SAVCIM (10.BÖLÜM)

48.5K 1.9K 202
                                    

Keyifli okumalar..

&&&&

Pusat, halletmesi gereken birkaç işi olduğu için beni Yağız'ın odasına kadar bırakıp tereddütle bakmıştı.

"Sen işine bak. Ben Savcım'la konuşurum."

Pusat "Tamam, ben birazdan yanına gelirim." Diyerek yanımdan uzaklaşırken ben de üstümü düzelttim. Kapıyı çalma gereği duymadan içeri girdiğimde elindeki kaşığı Savcım'a yedirmeye çalışan kadını görmemle âdeta şok geçirdim.

Adam sadece biraz üşüttüğü için çorba hazırlatmışlardı. Kim bilir çatışmada yaralanınca neler yapıyorlardı.

Elimde küçük tencereyle yanlarına yaklaştığımda Yağız beni yeni
fark etmişti.

"Afra?"

"Ya, Afra." diye mırıldanıp kadının yanına ilerledim. Tenceremi indirirken yanlışlıkla çorba kasesinin yarısını yere diğer yarısını da üstüne dökmesine sebep oldum.

Gerçekten yanlışlıkla olmuştu. Kadının yanında durup bu gereksiz yakınlıklarını sorgulamak istemiştim ama topuklu ayakkabım üzerinde sendeleyince elindeki tabağa çarpmıştım.

Endişeyle kadını süzdüm. "Ahh.. Çok özür dilerim yanmadın değil mi?!"

Küçümser bir bakış atıp "Önüne baksana, yandım!" Dedi ve öfkeyle gözlerini büyüttü.

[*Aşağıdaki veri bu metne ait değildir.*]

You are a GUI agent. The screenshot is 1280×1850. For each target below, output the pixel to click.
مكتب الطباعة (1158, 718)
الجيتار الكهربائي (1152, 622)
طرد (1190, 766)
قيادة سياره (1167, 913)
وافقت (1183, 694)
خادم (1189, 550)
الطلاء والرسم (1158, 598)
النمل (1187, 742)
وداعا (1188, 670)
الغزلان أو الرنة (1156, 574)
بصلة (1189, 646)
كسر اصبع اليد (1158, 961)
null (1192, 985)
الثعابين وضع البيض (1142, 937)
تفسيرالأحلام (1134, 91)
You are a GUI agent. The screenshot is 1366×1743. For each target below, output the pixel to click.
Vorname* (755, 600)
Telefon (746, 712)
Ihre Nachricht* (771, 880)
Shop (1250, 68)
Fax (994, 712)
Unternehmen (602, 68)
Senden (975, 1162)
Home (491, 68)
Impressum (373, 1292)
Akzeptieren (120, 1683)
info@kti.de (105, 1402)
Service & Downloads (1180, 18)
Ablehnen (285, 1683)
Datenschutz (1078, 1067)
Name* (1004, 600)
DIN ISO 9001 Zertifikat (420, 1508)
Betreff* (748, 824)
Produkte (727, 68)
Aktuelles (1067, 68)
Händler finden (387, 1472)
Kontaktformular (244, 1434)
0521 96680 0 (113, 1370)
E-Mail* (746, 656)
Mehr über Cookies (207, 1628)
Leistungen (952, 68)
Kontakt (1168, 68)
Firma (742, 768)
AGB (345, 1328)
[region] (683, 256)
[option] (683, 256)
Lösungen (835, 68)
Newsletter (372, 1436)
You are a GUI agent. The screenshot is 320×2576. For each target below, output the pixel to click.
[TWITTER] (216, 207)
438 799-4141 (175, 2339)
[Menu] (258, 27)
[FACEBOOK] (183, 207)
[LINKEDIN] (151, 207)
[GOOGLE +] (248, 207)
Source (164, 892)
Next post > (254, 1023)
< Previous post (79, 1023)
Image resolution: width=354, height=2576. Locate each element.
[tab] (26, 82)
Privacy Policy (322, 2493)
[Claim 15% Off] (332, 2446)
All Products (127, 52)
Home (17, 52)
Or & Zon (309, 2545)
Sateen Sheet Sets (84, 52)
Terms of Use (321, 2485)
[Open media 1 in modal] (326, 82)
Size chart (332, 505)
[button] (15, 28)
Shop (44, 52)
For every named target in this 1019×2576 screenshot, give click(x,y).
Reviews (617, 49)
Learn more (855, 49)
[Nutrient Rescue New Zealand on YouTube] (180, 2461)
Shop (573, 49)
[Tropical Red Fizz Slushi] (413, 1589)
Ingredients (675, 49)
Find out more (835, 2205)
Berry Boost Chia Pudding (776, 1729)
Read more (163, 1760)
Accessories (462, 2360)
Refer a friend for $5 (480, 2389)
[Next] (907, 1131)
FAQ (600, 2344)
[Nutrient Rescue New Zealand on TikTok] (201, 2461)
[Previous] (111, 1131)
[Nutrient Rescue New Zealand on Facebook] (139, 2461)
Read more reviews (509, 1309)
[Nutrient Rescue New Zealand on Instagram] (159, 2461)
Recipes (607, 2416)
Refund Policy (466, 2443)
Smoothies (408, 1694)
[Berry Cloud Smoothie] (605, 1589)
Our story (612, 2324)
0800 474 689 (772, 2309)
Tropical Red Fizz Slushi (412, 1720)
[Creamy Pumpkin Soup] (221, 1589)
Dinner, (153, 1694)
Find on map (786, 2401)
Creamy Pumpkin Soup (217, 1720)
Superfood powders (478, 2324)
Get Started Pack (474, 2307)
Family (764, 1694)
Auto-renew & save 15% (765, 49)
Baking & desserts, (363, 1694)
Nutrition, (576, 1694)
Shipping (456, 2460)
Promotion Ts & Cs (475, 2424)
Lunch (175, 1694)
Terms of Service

İçimde kızın saçlarını tutarak yerden yere vuruş isteği canlandığında omzumdan sarsılmamla başımı iki yana sallayıp toparlandım.

Kahretsin, bu adama her geçen gün daha çok alışıyorum. Yanında başkalarını görmek bile beni sinirlendiriyordu.

"Afra?"

Yağız'ın sesiyle başımı kaldırdım. "Hmm?"

"10 defadır sana sesleniyorum. İyi misin?"

Kadın göz devirip "Hem kör hem sağır işte!" Diyerek şansını zorlamaya devam etti.

"Yanlışlıkla oldu kusura bakma." Dedim ve ekledim. "Siz bizi biraz yalnız bıraksanız mükemmel olur." Diyerek kolundan tutup konuşmasına dahi izin vermeden kapı dışarı ettim.

"Galiba bu ani gelişlerinize alıştım." Dedi, alnını sıvazlayarak. "Dışarı çıkabilirsin derken yanıma gel demek istememiştim. Bensiz yapamamaya başladın galiba?" diyerek alay geçti.

"Yaa ne demezsin. Sensiz yaşayamıyorum(!)" diyerek göz devirdim. "Seni de hiç yalnız göremiyoruz, sürekli biri yanında."

Kaşlarını çatarak "Ağzının içinden konuşma duyamıyorum." Diyerek ne dediğimi anlamaya çalıştı.

"Diyorum ki ben salaklık ettim. Seni düşünüp çorba yaptım ama senin pek ihtiyacın yokmuş gelenin gidenin yapıyor zaten."

Yağız ayaklanıp yanıma geldi. "Sen, bana çorba mı yaptın?"

"Sen kendi çorbanı iç." Diyerek onun koltuğuna yerleşip peçeteye sardığım kaşığımı çantamdan çıkardım.

"Benim çorbamı döktüğüne göre o benim." Diyerek yanıma yaklaşırken göz devirdim. "Hepsi benim, defol!"

"Az önce bir Savcı'ya hakaret mi ettin? Selim gel buraya!"

Hızla yerimden kalkıp karşısına geçtim.

"Bak vallahi de bir daha söylemeyeceğim. Çorba da senin olsun."

"Bir de rüşvet!" diye sahte şaşkın ifadesiyle bana bakarken yerimde sızlanıyordum.